MANNHEIM (dpa-AFX) - Der frühere EU-Energiekommissar Günther Oettinger (CDU) hat die Ampelkoalition im Bund für ihr Handeln in der Energiekrise kritisiert. "Es geht viel Zeit verloren, weil Wirtschafts-, Umwelt- und Finanzministerium schlecht kooperieren. Erst die Gasumlage, jetzt die Gaspreisbremse, so kann man doch nicht regieren", sagte der ehemalige baden-württembergische Ministerpräsident dem "Mannheimer Morgen" (Samstag). "Nicht dieser Winter, sondern der Winter 2023/2024 wird der schlimmere." Er wäre dafür, den Wettbewerb umgehend zu stärken, sagte Oettinger: "Sofort einsteigen ins Fracking, sofort neue Brennstäbe organisieren."

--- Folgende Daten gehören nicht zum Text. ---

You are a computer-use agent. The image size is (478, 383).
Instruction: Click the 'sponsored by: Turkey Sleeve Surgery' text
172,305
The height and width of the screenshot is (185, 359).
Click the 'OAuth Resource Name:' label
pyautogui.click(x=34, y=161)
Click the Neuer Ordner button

Die Gasspeicher seien bis zum Frühjahr leer, prognostizierte der CDU-Politiker. "Wir werden dann große Mühe haben, auch nur halbwegs die Versorgung des folgenden Winters vorzubereiten." Die Alternative sei, Gas teuer auf dem Weltmarkt einzukaufen. "Und dann sollten wir anfangen, unser eigenes Gas aus dem Boden zu schöpfen."

Fracking-Gas aus Deutschland stünde aber frühestens in drei bis fünf Jahren zur Verfügung, machte Oettinger deutlich. "Das führt uns zur grundsätzlichen Frage: Wie lange wollen wir auf Gas setzen? Ich behaupte, weit länger als bisher gedacht. Wir werden im Jahr 2040 noch Gas benötigen." Bei der innenpolitischen Ablehnung von Fracking sei Deutschland "nicht glaubwürdig, sondern scheinheilig".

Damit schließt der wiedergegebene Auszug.